The Ambassador’s Record Stripped Bare


Iraqis remember the image of Paul Bremer resembling a pane of glass, without shame or the slightest bit of warmth or conscience.

For Iraqis, Paul Bremer became camel’s urine, dragging the country back to a state of lawlessness and paving the way for the masking of the Iraqi political class!

Paul “The Camel” Bremer ended his work in Iraq and relinquished his duties to U.S. Ambassador Negroponte, whom our politicians also recall as one of our heroes!

Bremer gave the following remarks assessing the Iraqi politicians who served during the U.S. occupation, according to The Washington Post and other media sites, on Aug. 17, 2013:*

1. Never trust those who present you with their choices: Half of them are liars and the other half are thieves.

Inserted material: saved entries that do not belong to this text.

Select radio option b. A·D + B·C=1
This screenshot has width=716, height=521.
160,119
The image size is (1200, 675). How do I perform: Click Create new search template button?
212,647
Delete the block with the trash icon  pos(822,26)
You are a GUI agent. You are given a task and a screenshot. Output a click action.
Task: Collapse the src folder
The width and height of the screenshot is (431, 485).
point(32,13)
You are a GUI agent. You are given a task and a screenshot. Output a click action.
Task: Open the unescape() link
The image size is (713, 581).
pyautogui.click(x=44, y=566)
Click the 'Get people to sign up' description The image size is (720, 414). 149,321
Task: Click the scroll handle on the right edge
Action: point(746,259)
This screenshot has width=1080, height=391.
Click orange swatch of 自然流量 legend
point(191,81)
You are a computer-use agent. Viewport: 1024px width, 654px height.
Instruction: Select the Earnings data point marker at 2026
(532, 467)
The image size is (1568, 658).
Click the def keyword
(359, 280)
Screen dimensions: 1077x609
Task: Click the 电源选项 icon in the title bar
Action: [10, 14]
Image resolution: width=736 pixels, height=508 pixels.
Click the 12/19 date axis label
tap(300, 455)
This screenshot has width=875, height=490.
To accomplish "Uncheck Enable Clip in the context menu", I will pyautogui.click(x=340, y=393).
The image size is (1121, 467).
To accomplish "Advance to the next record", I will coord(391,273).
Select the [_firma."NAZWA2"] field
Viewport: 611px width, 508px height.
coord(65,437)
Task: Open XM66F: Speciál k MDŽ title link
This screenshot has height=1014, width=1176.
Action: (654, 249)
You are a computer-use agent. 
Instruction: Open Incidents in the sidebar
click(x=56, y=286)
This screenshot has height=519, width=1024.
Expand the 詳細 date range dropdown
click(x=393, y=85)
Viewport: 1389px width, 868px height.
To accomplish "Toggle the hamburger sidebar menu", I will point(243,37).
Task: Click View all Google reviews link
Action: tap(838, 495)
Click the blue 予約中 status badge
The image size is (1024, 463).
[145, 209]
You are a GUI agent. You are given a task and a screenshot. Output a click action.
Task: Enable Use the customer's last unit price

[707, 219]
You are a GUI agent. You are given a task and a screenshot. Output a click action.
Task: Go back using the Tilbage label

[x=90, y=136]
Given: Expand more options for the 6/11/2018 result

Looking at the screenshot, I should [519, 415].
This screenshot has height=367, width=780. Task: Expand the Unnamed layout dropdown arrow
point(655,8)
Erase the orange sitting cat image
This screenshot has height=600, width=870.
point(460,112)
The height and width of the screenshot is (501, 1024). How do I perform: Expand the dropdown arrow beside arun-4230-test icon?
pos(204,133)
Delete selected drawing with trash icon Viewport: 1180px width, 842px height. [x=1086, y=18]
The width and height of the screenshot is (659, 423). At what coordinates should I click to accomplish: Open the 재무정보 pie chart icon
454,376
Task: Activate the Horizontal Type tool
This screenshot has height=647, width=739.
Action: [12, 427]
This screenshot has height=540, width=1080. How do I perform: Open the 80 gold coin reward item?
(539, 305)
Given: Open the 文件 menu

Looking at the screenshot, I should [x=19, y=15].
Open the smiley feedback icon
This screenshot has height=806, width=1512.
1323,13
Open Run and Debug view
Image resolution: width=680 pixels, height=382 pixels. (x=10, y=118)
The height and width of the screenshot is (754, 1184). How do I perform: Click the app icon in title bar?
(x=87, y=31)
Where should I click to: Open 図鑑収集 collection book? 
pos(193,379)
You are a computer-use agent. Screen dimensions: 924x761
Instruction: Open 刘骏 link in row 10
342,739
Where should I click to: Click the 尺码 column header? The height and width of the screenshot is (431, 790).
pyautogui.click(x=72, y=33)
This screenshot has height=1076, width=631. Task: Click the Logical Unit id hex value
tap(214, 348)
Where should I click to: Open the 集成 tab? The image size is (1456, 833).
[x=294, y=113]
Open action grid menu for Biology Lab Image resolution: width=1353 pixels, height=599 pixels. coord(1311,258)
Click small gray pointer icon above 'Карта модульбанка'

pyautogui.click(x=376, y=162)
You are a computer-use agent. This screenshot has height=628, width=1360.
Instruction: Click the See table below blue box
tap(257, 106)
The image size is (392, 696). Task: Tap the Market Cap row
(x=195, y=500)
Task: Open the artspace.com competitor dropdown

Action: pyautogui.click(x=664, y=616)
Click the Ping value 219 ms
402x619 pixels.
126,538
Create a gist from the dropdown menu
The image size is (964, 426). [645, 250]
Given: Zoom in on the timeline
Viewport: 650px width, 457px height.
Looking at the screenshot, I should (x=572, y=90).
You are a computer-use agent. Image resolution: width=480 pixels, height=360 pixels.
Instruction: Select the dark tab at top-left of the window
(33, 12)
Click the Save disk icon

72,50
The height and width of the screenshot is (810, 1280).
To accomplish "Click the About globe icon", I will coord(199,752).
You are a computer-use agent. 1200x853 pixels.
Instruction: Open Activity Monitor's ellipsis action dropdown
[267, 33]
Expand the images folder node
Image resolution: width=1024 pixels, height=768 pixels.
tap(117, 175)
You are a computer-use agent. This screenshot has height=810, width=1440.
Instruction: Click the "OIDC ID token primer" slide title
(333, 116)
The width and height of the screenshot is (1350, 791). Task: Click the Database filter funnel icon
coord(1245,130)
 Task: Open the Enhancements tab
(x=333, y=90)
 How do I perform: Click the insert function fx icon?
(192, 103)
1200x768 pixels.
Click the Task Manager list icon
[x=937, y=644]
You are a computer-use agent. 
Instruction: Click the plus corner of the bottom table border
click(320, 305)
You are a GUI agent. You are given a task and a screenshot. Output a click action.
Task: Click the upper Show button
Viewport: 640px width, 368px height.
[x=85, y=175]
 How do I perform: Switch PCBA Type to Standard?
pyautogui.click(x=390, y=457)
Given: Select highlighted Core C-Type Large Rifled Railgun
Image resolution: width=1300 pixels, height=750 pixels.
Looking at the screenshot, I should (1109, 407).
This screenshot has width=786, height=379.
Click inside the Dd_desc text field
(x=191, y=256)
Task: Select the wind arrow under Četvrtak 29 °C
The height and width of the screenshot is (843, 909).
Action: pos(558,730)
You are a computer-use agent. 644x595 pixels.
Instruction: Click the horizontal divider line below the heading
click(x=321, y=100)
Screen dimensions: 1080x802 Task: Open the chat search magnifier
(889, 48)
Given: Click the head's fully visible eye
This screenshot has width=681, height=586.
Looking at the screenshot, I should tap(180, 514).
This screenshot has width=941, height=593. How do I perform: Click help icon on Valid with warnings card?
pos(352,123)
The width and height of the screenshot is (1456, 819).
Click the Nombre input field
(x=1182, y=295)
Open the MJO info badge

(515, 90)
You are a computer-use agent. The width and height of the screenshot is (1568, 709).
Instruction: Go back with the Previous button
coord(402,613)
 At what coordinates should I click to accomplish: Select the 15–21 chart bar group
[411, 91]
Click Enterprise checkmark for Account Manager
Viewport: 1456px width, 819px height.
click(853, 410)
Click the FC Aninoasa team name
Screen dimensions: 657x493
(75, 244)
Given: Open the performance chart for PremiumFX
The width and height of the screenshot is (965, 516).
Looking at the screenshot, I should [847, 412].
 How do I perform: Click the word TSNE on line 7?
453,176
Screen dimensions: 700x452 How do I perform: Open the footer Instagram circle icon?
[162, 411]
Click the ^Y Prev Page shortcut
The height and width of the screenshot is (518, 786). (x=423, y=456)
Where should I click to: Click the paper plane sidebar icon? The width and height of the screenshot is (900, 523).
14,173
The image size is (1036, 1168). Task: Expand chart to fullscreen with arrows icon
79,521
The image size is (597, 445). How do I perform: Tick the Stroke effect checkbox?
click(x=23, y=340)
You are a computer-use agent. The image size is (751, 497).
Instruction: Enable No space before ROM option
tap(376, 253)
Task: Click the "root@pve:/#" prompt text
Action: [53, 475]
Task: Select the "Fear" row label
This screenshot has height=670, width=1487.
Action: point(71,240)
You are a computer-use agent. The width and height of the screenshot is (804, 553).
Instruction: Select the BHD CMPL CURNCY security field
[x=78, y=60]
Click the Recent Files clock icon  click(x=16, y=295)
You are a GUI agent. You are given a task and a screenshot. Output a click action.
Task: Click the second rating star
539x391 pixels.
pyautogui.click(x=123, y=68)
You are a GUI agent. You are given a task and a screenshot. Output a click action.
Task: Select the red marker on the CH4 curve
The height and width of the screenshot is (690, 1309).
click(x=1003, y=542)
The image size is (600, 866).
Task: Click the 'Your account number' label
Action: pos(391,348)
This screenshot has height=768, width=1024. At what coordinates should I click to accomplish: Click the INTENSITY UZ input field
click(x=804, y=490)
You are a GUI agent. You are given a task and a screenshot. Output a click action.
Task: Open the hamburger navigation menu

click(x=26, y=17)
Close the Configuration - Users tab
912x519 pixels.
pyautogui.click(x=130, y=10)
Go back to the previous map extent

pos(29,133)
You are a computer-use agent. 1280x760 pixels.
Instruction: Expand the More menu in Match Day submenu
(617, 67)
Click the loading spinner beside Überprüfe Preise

2. These people are insidious. They do not disclose what they want and hide behind misleading masks.

3. While trying to demonstrate their goodness, decency, devotion, simplicity and piety, they are in fact arrogant and immodest.

4. Beware their gentleness and open demeanor; they are wolves in sheep’s clothing. Do not hesitate to bite the bones of their mothers, fathers and homeland. Always remember that those people, those who scramble for their crumbs and those who claim that the world is theirs, are mercenaries loyal only to themselves.

5. They are skilled in the art of deceit and sly as foxes, yet we won’t deny that we encouraged them and thousands of their politicians.

Paul Bremer then continued his advice and remarks to the ambassador to help him learn to deal with “those people,” concluding:

“You will find them proficient in cruel and empty speech, rendering the listener confused. They speak this way with every nationality and culture and are unable to be direct even among their closest companions. With their empty intellects and political ineptitude, you will not find any among them who has a clear or acceptable solution to the problem; they continually place their partisanship and temperament ahead of all considerations of the national good. Knowing full well that they are isolated and receive no consideration from their own people because their citizens who took power during the interim transitional government have demonstrated that they are little more than expendable material.”*

One is sure to find a similar quote by Bremer in the new memoir on the war in Iraq.

This raises the question to Iraqis: Do we now have a different image of Paul Bremer? Or do we have what seems to be an even more apt appearance of a camel?

The judgment is left up to the people who will vote in five months during the election.

*Editor’s Note: These remarks could not be verified.